Exercise instructions.
**A)** From the shared runqueue thread, reproduce the passage word for word, starting at the words "rcu_read_lock();" and ending after "runq is empty.".
**B)** In the shared runqueue thread, what tool was used when tbench was rerun?

— Start of Text passage —

Huh, that's very much unexpected for obvious reasons -- we should be
hitting the load_balance() path _less_ due to scheduling tasks with the
shared_runq.

> To investigate further, where this is coming from, I reran tbench with
> sched-scoreboard (https://github.com/AMDESE/sched-scoreboard), and the
> schedstats shows the the total wait-time of the tasks on the runqueue
> *increases* by a significant amount when shared-rq is enabled.
>
> Further, if you notice the newidle load_balance() attempts at the DIE
> and the NUMA domains, they are significantly higher when shared-rq is
> enabled. So it appears that a lot more time is being spent trying to
> do load-balancing when shared runqueue is enabled, which is counter
> intutitive.

Certainly agreed on it being counter intuitive. I wonder if this is due
to this change in the latest v3 revision [1]:

@@ -12093,6 +12308,16 @@ static int newidle_balance(struct rq *this_rq, struct rq_flags *rf)
rcu_read_lock();
sd = rcu_dereference_check_sched_domain(this_rq->sd);

+ /*
+ * Skip <= LLC domains as they likely won't have any tasks if the
+ * shared runq is empty.
+ */
+ if (sched_feat(SHARED_RUNQ)) {
+ sd = rcu_dereference(*this_cpu_ptr(&sd_llc));
+ if (likely(sd))

— End of Text passage —
— Start of Data section —

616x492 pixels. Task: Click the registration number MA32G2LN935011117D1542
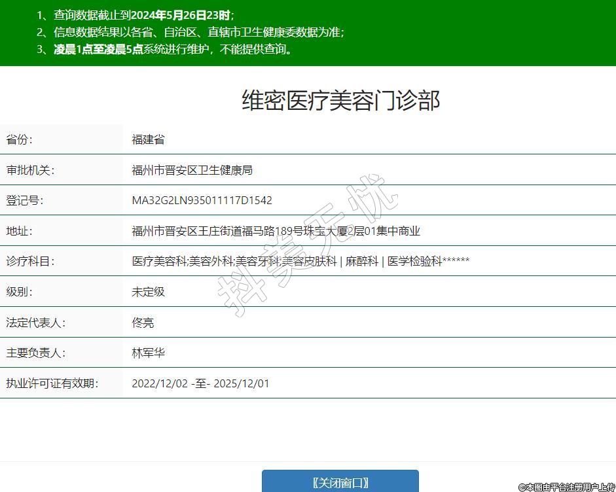coord(202,200)
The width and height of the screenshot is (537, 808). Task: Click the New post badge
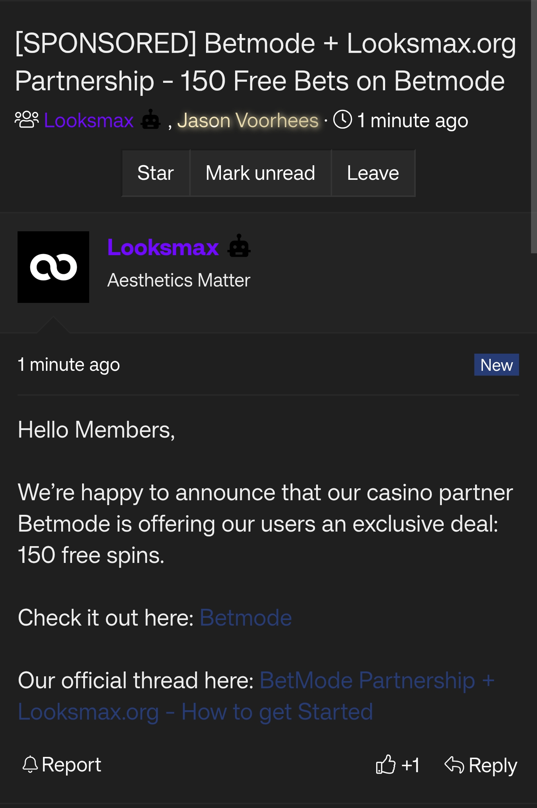tap(496, 365)
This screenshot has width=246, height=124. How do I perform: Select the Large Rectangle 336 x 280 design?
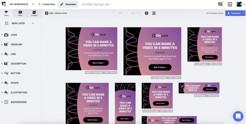tap(152, 51)
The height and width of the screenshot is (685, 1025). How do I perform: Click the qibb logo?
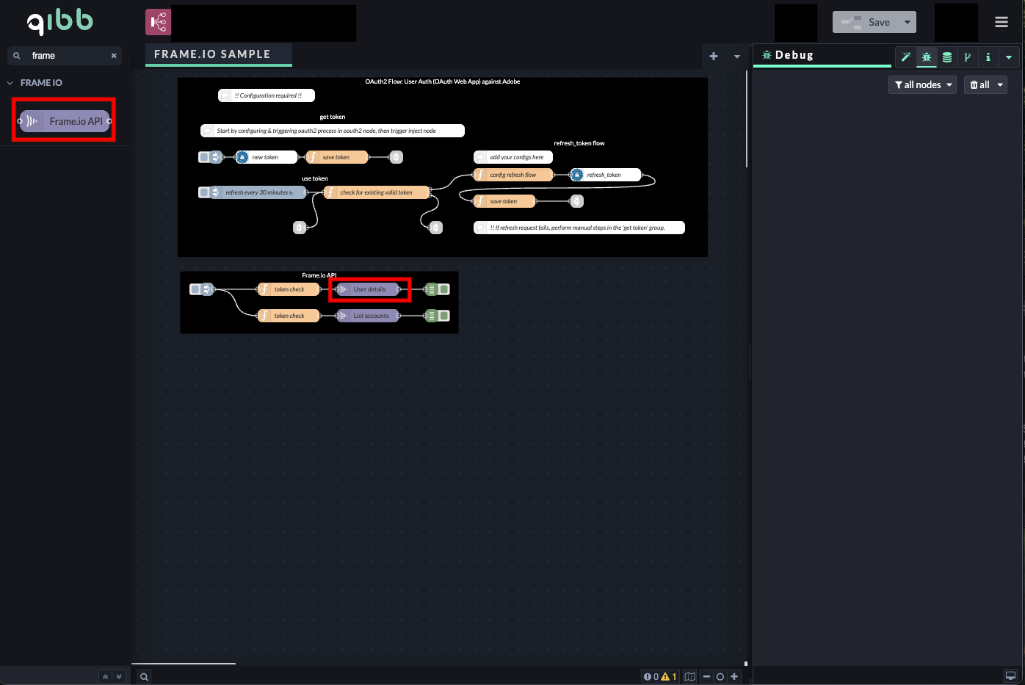coord(60,21)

— End of Data section —

Task-by-task results.
**A)**
rcu_read_lock();
sd = rcu_dereference_check_sched_domain(this_rq->sd);

+ /*
+ * Skip <= LLC domains as they likely won't have any tasks if the
+ * shared runq is empty.

**B)** sched-scoreboard